== What needs to be done ==
A faithful retyping of every entry below is wanted, with images left out.
• • • • • • •
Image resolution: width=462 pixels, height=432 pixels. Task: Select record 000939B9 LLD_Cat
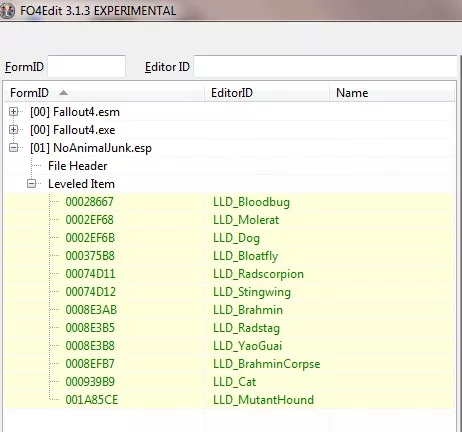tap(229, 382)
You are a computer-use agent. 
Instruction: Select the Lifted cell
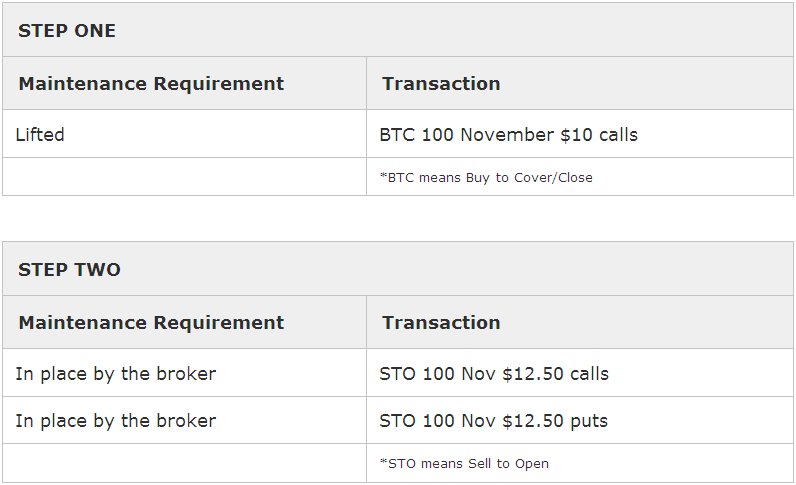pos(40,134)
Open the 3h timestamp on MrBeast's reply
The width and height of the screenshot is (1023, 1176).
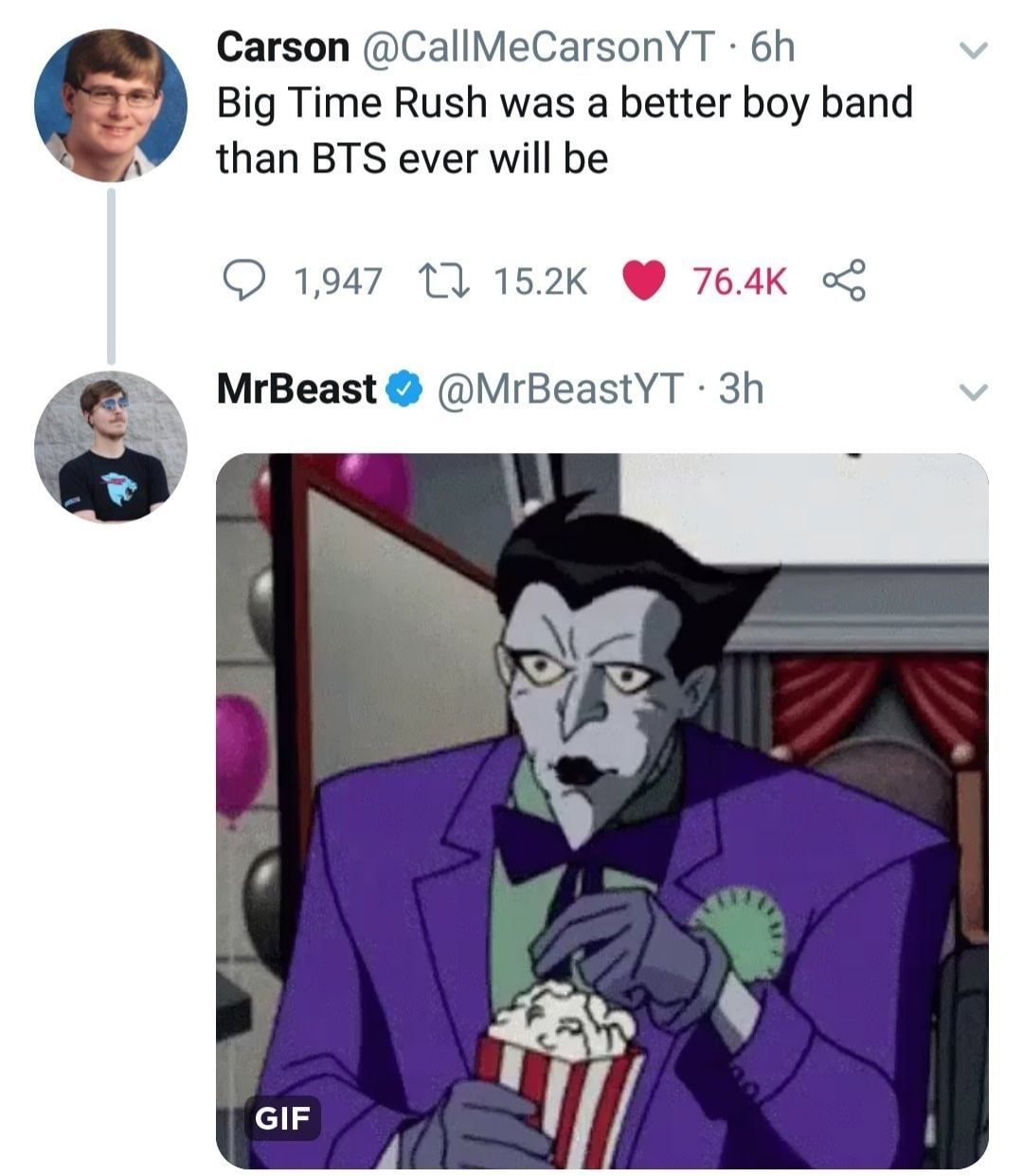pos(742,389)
• • • • • • •
== Your solution ==
Image resolution: width=462 pixels, height=432 pixels. Task: Select record 000939B9 LLD_Cat
tap(229, 382)
You are a computer-use agent. 
Instruction: Select the Lifted cell
pos(40,134)
Open the 3h timestamp on MrBeast's reply
The width and height of the screenshot is (1023, 1176).
pos(742,389)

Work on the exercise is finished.